Plus de dix (10) projets structurants visant à améliorer le service de l’alimentation en eau potable dans des communes souffrant de restrictions seront réceptionnés en 2020 et ce au profit de près de 3,2 millions d’habitants, a annoncé lundi à Alger un responsable auprès du ministère des Ressources en eau.

 » Il y a parmi ces 10 projets, 6 qui seront réceptionnés avant le mois sacré de Ramadhan au profit de 2,7 millions d’habitants », a affirmé , le directeur central chargée de l’alimentation en eau potable M.Abdelatif Mastiri lors de la tenue d’une rencontre nationale des responsables centraux et locaux du secteur des ressources en eau.

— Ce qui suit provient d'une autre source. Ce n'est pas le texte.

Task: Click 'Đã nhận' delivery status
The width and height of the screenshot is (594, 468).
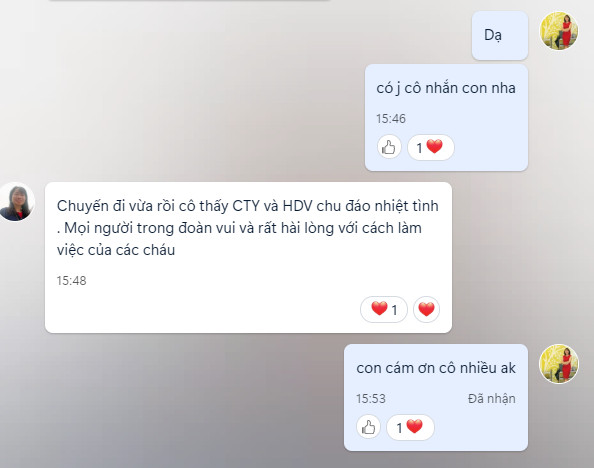Action: (x=491, y=399)
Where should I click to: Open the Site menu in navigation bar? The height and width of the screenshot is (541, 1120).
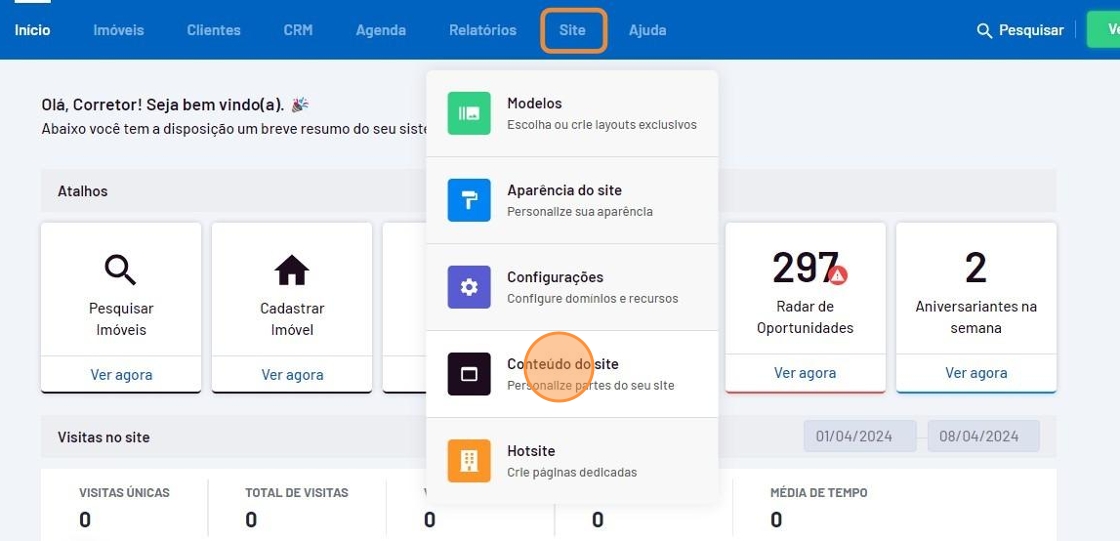[x=573, y=31]
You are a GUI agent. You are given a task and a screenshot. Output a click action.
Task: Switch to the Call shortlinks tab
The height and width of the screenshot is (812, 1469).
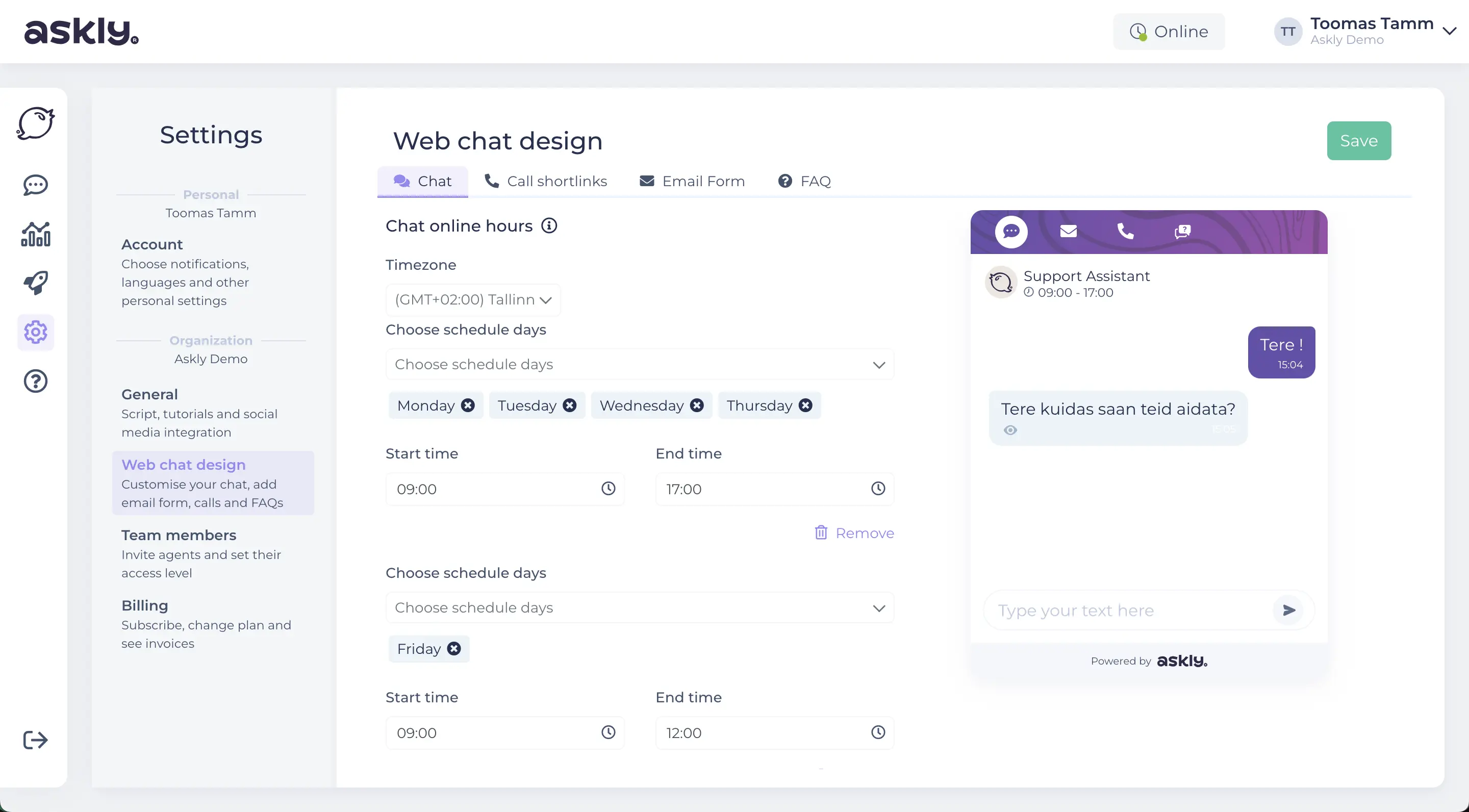545,181
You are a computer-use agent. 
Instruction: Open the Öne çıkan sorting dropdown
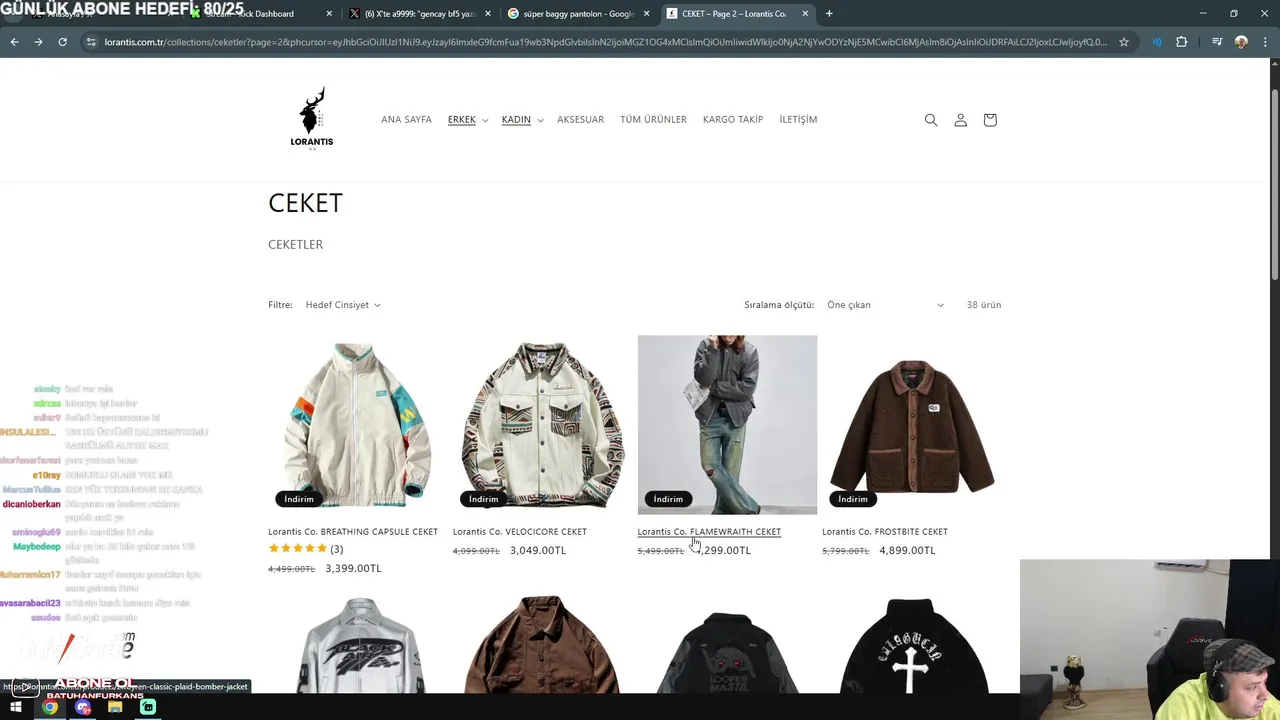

« Il s’agit de la ville d’El Milia, de la zone industrielle de Bellara dans la wilaya de Jijel , des communes Ouled Sidi Brahim, Ben Daoud, Harraza, EL-M’Hir, El Mansoura (Bourj Bouariredj ), la ville de Sétif et des communes situées dans les régions ouest de cette wilaya », a précisé le même responsable.

Les villes d’Oum Bouaghi, Ain Kercha, Ain M’Lila, Ain El Fakroun et Ain Beida ainsi que les communes de la vallée d’Oued Abdi bénéficieront également de ces projets qui seront également réceptionnés avant le mois de Ramadhan, a ajouté M. Mastiri.

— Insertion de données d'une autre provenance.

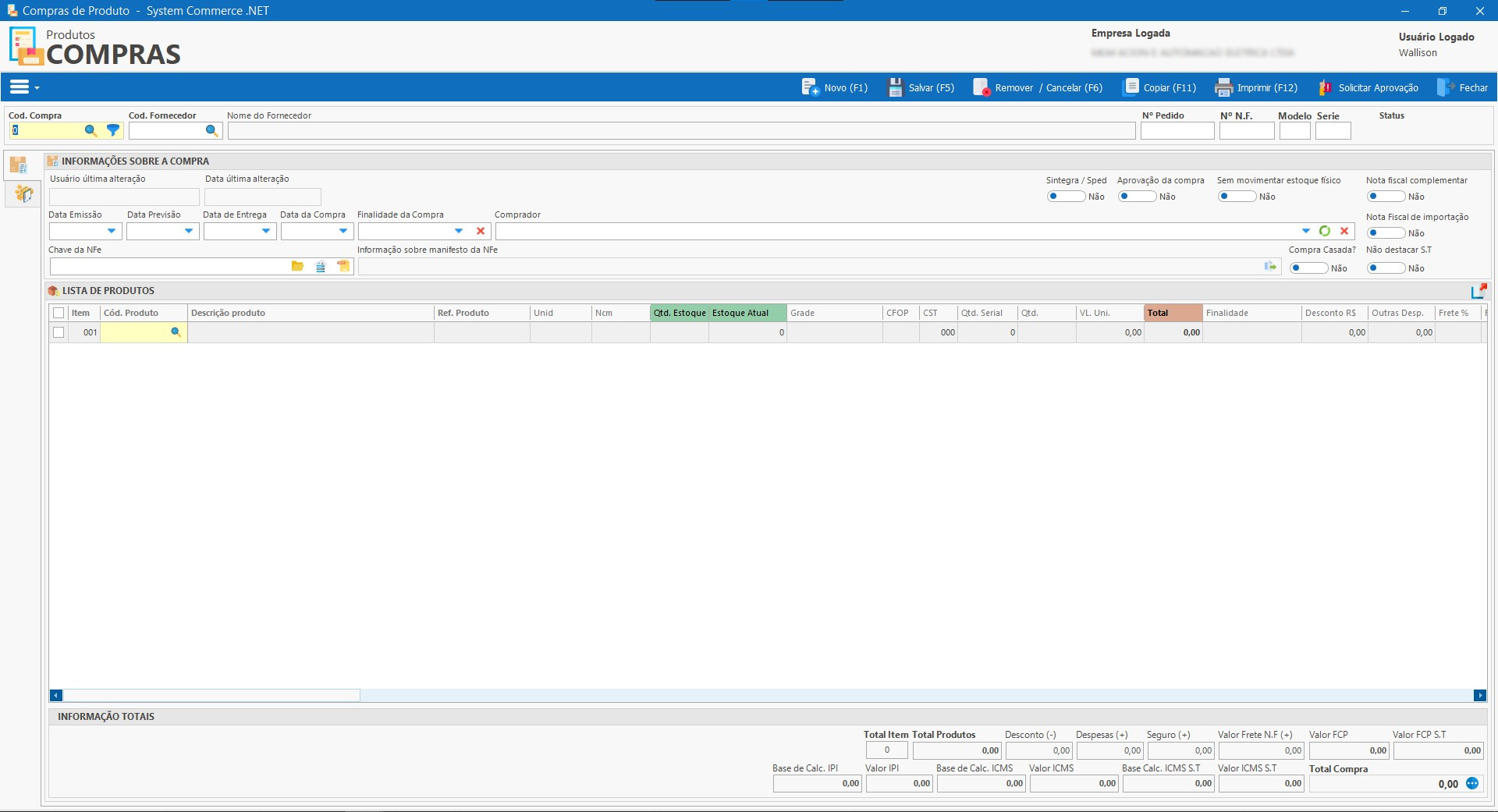Expand product list with corner arrow icon
This screenshot has height=812, width=1498.
[1478, 291]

Il a relevé que les autres projets restant seront réceptionnés soit avant la saison estivale prochaine ou avant la fin de l’année 2020.

M.Mastiri a précisé dans le même contexte que les communes souffrant d’un manque d’eau sont au nombre de 661 et ce sur 1.541 communes que compte le pays.

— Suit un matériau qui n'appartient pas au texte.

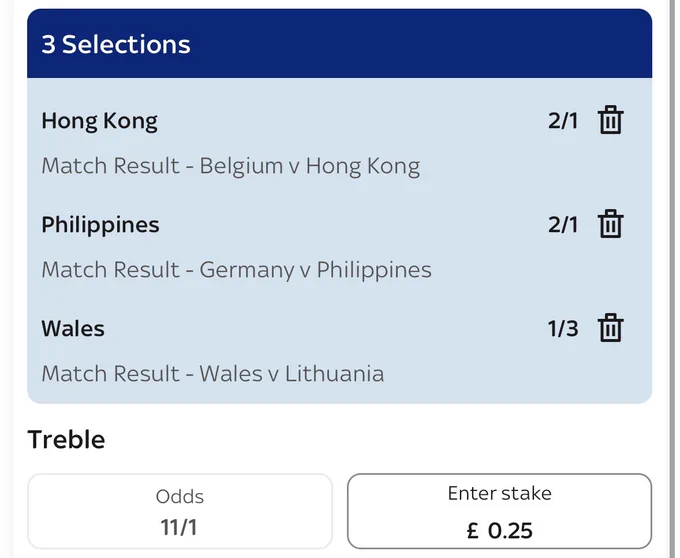The image size is (680, 558).
Task: Click the 11/1 treble odds value
Action: pyautogui.click(x=179, y=528)
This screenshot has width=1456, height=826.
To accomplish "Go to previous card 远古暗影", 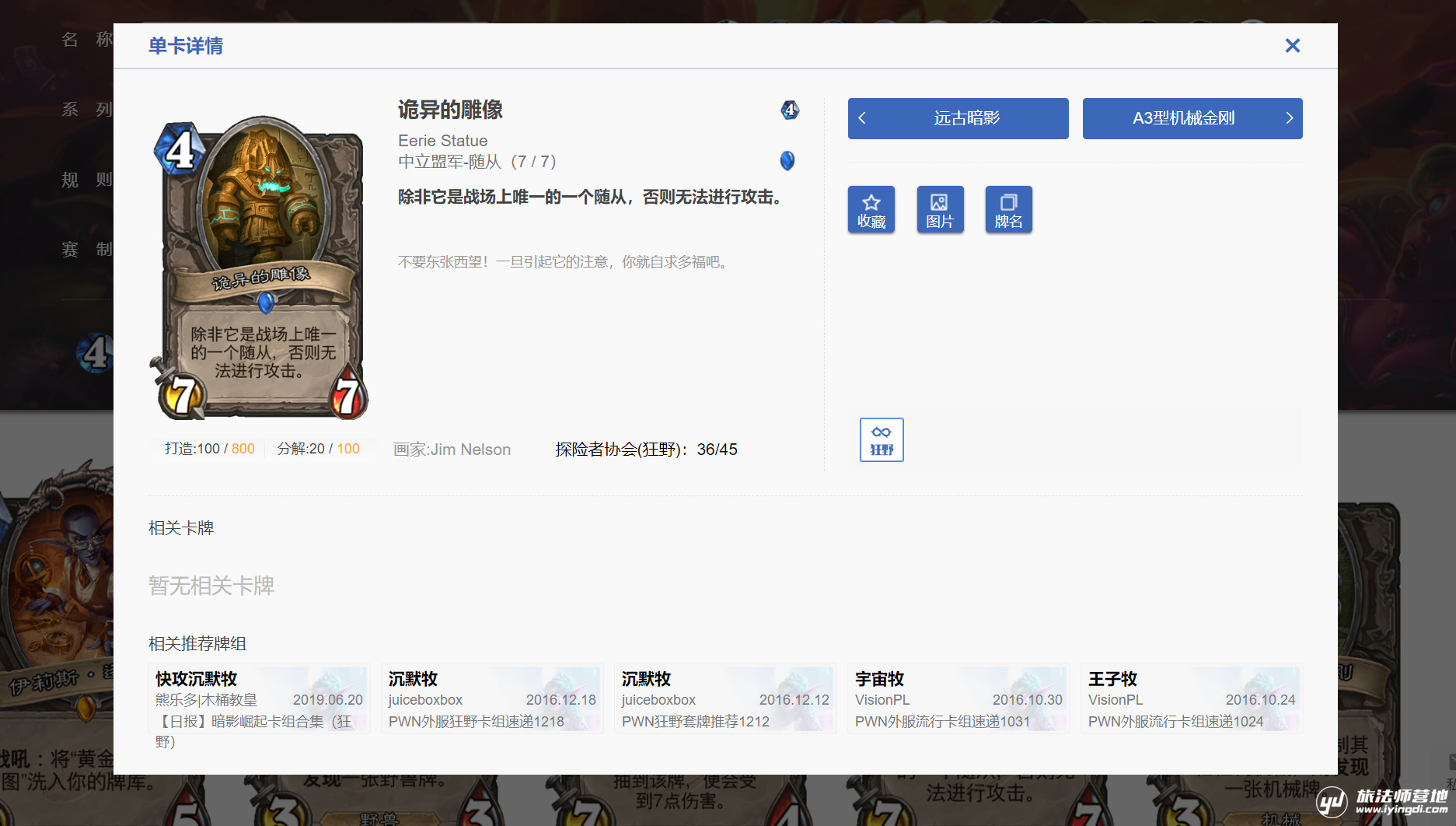I will coord(966,118).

« Le plan d’action arrêté pour assurer une distribution d’eau au quotidien est dressé selon le planning suivant : 303 communes seront ramenées au quotidien avant la saison estivale 2020, 166 communes seront ramenées au quotidien d’ici fin 2020 et 92 communes à ramener au quotidien au -delà de 2020 dont 176  communes ne disposent pas de financement », a tenu à expliquer le responsable.

Sur les 661 communes, 486 sont gérées par l’Algérienne des eaux et 175 sont gérées par les APC.